A winnin community hand

This is when the 5 community cards make a hand that is better than any of the the players’ individual hands, like when all the community cards are of the same color and none of the players involved in the game has any cards of the same suit, and can’t create a better hand than anyone created with the cards dealt on the flop (first three community cards), turn (fourth community card) and river (fifth community card).

Suppose that the cards on the table were 5-7-10-Q-A (all spades). Although a player has a 2, 3 or 4 of clubs will be tied for the Pot, as their hand is that one of the table.

Other ways to tie the Pot without the two cards of each player involved in the hand may be pursuing a straight, full house, or even minor moves as trios, or two pairs, etc...

I.E.: If the cards on the table are A-A-7-7-K, as two players with hands of 5-5 and QJ respectively will tie the pot.

Two players, same hand

This Split Pot occurs when the two winning player’s hands use one or two cards from their hand, while the rest is community cards. A simple example is when there are 10-J-Q-K-”X” on the table, and without the possibility of color, both players with A-8 and A-3 will tie with straight to the ace.

Another example is when two players tie getting a trio and the remaining two cards cause the tie. Here the skill of a player can intervene to force the withdrawal of the opponent, therefore not splitting the pot.

Yet another example: suppose that the community cards are 7-7-8-A-K. Two players have hands like J-7 and Q-7 and would have the same exact game; Trio of sevens, and an ace and king.

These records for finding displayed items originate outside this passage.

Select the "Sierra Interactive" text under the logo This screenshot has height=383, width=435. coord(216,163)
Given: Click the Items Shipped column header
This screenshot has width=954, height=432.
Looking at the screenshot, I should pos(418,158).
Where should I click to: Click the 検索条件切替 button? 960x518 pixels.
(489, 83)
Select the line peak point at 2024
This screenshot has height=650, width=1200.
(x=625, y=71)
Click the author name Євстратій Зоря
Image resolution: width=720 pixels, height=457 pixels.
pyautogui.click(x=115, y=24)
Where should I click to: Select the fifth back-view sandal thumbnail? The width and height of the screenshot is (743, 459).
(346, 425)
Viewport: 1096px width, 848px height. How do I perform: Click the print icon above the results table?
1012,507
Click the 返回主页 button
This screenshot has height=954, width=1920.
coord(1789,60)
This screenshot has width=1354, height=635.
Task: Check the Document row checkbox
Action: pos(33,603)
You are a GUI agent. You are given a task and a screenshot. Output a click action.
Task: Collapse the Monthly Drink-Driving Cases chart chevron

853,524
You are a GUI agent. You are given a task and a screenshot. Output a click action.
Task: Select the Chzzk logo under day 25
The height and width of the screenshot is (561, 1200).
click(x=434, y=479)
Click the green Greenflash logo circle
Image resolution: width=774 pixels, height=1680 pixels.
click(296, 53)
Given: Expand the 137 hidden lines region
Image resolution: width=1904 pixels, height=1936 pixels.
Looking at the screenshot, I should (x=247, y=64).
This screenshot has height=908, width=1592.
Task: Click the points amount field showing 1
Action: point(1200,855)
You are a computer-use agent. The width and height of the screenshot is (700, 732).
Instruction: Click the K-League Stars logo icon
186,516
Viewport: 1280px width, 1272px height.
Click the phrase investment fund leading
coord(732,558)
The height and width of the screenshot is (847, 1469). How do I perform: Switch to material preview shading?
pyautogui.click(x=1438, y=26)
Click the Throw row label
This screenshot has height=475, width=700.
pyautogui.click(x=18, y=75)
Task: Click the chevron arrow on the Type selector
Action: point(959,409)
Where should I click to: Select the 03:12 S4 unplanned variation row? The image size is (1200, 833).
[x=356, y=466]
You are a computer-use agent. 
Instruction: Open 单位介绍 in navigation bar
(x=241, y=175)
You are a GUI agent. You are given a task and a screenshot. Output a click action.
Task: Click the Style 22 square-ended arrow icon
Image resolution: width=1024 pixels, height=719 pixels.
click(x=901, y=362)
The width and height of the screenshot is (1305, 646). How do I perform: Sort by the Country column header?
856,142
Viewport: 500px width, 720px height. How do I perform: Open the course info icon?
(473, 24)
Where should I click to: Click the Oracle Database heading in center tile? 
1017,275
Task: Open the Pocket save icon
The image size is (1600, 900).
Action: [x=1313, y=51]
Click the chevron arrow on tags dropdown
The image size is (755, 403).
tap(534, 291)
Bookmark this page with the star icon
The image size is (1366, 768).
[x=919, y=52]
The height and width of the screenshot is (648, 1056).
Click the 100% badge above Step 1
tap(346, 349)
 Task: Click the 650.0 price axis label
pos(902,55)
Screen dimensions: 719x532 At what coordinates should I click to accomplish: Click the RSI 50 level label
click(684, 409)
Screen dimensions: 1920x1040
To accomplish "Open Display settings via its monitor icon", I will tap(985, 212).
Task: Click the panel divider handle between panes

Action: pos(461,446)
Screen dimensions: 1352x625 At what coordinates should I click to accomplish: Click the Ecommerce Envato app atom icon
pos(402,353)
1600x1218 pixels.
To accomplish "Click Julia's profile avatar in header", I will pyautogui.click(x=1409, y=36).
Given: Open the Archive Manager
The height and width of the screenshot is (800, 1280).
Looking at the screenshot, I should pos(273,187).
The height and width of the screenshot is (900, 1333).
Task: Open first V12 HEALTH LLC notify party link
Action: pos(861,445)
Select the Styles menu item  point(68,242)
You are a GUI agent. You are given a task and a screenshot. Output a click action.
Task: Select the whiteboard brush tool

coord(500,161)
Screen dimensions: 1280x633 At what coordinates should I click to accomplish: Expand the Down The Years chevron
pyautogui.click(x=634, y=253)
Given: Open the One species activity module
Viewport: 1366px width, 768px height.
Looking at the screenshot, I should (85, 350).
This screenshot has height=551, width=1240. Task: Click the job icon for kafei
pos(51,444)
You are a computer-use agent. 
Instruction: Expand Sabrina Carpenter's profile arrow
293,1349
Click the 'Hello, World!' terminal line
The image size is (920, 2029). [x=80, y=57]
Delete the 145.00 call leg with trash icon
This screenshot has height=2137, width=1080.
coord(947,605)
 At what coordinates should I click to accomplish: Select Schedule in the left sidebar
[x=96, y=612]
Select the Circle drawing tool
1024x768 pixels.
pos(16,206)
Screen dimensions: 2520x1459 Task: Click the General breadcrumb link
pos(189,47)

Take into account that in Texas Hold'em, as a rule, you must use the best 5-card hand you can form using one, two or none of your cards for this. Another important consideration is that there are games where you may believe that you are tied, but you really lose. This happens with game styles like: AK vs AJ and the community cards are A-3-3-7-Q. AK would win here because of its better kicker (tie-breaker card), the king is better than a jack kicker. Also, two pairs of aces and three King beats two pair of aces, and a trio of Queens. However, if you own an AJ you will be in a tie with A-8, A-9 and A-10.